FN10. The probation report also listed one mitigating circumstance-- Waller had not sustained any other criminal convictions since 1995 (Cal. Rules of Court, rule 4.408(a)).
FN11. However, none of those alleged seven aggravating circumstances were subsequently cited by the trial court when it explained its reasons for imposing the upper terms for Waller's two convictions of gross vehicular manslaughter.
*1048 The trial court noted consecutive sentencing was "theoretically possible" because there were separate victims in a violent crime. However, the court sentenced Waller to the upper six-year term **549 for the first count of vehicular manslaughter with gross negligence, a concurrent upper six-year term for the second count of vehicular manslaughter with gross negligence, and concurrent terms of 180 days for the two counts of reckless driving causing bodily injury, for a total term of six years. The court explained its reasoning for selecting the upper six-year term for each of Waller's two gross vehicular manslaughter convictions:
"In selecting the upper term, the Court has to weigh circumstances in mitigation as provided by the sentencing rules, as against those in aggravation. And I think the mitigants, in Mr. Waller's case, have already been talked about, in some respect, his lack of significant criminal record ... [a]nd his background[.] [I]n aggravation, the Court would cite that this defendant was convicted of other crimes for which consecutive sentences could have been imposed, and there are separate victims of the crime involving violence.
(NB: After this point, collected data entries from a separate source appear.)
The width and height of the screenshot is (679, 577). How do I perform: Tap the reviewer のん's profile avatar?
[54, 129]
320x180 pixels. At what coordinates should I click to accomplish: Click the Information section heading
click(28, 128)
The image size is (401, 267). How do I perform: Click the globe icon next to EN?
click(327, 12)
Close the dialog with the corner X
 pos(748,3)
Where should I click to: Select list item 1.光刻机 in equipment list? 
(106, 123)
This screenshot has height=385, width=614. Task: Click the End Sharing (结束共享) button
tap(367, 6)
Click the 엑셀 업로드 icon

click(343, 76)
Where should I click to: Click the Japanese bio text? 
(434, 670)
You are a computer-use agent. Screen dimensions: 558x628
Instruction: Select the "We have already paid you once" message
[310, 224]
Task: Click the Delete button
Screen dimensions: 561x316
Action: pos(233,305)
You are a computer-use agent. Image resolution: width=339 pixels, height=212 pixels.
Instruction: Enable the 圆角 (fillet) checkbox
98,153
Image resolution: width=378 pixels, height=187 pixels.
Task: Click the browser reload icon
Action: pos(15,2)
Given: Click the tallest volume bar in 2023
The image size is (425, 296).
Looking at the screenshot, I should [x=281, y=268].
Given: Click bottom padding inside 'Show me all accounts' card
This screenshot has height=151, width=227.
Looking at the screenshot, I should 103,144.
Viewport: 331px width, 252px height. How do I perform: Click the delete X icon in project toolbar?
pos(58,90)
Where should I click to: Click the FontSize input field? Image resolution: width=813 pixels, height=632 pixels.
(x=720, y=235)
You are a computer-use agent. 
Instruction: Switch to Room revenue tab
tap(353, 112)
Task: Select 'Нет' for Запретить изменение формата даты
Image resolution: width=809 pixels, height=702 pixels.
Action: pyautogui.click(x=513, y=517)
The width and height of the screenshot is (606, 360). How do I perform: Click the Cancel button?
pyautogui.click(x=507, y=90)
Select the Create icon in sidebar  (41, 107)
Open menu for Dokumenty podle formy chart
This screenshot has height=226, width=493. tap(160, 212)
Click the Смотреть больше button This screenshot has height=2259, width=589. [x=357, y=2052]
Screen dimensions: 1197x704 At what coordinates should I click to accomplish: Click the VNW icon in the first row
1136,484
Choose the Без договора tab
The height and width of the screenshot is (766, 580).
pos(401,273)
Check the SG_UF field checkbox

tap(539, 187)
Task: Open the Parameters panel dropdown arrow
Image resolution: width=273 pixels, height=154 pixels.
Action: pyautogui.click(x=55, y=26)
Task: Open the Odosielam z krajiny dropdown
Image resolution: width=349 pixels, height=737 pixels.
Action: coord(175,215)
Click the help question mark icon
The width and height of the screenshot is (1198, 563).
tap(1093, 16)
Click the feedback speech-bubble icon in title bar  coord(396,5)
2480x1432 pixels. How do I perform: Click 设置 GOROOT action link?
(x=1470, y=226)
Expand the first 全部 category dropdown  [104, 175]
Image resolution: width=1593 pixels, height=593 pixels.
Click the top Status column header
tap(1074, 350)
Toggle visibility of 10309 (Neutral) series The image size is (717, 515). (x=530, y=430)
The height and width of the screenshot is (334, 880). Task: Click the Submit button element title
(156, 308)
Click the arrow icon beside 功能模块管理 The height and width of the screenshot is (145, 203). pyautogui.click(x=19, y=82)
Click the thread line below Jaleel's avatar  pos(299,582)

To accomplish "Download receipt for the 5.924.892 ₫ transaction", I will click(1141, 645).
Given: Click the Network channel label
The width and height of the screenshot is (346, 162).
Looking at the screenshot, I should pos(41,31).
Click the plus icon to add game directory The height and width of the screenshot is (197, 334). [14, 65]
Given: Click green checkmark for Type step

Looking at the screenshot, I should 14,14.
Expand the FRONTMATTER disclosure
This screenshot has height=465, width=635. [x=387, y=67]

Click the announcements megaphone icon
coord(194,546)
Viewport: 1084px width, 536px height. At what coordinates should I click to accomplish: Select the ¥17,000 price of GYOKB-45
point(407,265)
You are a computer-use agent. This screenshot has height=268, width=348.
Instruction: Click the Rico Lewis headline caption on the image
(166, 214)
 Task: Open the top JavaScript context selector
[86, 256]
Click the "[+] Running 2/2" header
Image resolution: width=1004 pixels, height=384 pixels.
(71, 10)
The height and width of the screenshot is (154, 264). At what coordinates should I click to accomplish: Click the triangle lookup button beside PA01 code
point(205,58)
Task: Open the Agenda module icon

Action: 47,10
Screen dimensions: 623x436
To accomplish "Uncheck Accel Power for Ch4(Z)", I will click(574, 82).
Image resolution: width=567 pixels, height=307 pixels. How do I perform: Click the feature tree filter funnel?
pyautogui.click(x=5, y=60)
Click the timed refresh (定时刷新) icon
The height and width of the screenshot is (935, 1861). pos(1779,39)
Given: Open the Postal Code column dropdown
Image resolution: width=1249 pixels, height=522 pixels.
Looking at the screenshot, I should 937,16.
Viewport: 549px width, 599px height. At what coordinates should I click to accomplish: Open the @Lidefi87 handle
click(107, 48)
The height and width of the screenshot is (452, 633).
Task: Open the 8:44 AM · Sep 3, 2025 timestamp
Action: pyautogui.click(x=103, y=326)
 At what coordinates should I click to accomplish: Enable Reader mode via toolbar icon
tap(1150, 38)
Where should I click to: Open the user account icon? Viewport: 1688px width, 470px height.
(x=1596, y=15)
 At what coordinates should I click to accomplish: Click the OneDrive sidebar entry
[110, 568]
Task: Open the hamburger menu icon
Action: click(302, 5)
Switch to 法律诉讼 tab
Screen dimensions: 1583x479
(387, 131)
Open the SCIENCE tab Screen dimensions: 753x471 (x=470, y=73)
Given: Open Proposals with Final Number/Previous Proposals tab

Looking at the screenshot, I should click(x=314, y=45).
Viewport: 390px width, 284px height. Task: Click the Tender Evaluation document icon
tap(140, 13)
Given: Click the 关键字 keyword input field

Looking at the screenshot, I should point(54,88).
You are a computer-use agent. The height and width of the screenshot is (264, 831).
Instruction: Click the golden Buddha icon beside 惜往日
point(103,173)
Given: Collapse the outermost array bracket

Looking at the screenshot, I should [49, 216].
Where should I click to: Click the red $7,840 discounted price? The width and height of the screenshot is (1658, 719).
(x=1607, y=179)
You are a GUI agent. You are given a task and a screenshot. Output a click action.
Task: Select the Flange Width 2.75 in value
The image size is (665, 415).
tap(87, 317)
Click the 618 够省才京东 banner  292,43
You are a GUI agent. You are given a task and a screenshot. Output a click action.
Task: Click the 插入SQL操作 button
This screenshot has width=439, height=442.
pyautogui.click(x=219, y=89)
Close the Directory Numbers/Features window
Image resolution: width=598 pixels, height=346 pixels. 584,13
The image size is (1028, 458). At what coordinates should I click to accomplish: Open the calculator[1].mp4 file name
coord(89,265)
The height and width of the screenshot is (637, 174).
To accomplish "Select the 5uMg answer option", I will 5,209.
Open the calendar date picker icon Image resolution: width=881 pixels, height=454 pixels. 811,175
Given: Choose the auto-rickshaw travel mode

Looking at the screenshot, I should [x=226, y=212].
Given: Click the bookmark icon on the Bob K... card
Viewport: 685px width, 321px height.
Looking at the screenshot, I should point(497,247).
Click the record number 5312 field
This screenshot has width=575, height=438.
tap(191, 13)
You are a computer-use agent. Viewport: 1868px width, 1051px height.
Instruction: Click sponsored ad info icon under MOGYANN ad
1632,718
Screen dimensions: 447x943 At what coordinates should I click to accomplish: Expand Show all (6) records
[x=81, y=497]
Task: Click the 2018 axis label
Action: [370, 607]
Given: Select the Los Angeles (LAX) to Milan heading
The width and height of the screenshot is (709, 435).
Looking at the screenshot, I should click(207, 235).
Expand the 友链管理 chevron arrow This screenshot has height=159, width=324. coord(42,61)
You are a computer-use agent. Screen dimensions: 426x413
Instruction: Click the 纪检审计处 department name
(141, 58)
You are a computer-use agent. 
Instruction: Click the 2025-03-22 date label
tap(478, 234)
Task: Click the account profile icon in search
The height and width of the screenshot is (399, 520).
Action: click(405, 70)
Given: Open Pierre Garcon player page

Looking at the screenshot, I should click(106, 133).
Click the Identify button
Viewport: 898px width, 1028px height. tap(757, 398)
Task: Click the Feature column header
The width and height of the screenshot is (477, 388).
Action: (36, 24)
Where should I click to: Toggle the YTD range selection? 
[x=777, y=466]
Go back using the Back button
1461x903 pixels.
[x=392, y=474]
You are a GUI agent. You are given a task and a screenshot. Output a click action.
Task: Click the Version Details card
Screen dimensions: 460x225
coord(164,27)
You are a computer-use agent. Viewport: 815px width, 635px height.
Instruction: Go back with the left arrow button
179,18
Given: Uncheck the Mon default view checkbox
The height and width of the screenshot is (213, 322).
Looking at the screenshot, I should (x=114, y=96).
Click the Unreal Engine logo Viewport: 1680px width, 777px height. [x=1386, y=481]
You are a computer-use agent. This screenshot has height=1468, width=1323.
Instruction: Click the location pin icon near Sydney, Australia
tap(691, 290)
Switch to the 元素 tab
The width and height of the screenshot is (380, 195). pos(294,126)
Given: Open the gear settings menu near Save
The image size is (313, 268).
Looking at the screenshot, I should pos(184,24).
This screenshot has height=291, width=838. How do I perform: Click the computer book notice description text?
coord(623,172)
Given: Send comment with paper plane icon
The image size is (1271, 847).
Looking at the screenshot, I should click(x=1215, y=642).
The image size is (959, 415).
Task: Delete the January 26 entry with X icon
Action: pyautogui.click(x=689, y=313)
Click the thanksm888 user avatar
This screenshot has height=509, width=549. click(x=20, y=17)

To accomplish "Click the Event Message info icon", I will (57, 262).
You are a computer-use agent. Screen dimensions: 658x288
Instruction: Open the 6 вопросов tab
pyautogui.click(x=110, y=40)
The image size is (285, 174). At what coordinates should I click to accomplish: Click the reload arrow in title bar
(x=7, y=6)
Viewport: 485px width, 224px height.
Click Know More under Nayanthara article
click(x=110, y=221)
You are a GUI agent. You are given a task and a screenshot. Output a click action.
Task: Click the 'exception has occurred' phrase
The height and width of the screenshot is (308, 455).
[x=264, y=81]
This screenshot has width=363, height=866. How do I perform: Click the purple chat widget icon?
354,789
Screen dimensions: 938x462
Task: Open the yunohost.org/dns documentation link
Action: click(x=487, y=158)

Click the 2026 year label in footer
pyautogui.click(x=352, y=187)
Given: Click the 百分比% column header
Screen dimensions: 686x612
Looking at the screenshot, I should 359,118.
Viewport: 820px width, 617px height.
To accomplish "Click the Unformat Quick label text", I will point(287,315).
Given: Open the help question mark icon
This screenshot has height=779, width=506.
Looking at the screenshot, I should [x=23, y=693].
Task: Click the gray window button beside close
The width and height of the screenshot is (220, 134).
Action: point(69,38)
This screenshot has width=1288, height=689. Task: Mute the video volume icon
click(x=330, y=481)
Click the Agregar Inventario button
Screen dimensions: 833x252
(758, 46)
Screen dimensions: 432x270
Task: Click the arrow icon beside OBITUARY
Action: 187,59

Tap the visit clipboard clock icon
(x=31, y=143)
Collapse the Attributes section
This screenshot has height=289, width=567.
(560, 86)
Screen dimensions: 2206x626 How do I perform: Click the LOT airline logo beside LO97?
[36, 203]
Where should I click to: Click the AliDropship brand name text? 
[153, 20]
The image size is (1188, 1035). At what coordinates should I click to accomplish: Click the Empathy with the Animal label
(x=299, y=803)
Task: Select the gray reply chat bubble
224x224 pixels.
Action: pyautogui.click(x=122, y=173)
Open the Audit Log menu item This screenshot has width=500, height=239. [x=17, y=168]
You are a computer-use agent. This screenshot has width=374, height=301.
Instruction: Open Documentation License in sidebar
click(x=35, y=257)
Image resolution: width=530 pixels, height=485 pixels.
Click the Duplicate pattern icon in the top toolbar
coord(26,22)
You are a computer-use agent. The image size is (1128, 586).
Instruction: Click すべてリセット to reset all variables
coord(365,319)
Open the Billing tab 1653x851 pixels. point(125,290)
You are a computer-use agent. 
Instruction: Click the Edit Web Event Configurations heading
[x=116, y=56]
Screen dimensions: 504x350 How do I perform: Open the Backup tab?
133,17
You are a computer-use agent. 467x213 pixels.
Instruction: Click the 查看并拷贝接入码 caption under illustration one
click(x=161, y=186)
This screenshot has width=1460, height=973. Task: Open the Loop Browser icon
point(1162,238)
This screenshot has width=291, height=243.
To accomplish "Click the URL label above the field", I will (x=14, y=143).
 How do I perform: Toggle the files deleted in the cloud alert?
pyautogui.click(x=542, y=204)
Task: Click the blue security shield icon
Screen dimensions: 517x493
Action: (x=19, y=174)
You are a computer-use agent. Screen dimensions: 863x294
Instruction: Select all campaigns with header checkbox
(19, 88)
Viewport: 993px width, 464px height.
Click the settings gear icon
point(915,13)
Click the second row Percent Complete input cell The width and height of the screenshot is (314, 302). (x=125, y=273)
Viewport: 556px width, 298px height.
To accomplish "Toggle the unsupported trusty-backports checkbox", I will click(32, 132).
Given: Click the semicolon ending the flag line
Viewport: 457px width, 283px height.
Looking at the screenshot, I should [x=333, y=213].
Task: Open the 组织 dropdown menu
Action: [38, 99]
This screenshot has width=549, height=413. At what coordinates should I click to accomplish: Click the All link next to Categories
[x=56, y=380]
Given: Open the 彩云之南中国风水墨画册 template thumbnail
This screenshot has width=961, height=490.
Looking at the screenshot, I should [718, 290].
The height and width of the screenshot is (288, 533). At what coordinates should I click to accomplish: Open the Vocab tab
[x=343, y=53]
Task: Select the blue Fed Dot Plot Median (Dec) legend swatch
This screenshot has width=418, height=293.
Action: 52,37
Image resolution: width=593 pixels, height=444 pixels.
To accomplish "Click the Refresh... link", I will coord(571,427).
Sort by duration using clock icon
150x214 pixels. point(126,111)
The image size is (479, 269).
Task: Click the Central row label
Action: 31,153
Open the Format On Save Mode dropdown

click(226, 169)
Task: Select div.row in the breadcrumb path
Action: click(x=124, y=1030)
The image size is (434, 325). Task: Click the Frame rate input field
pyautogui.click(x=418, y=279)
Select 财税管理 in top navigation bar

"I am using that aggravating factor as a basis for imposing the aggravated term. I think it outweighs all of the mitigation referred to by counsel and by the probation department. I am ordering terms to run concurrently." (Italics added.)
B
Waller contends the trial court erred by imposing the upper six-year term for each of his two gross vehicular manslaughter convictions based on the aggravating circumstance of multiple victims. He asserts that a multiple-victim aggravating circumstance should not apply when, as in this case, there is only one victim per criminal count.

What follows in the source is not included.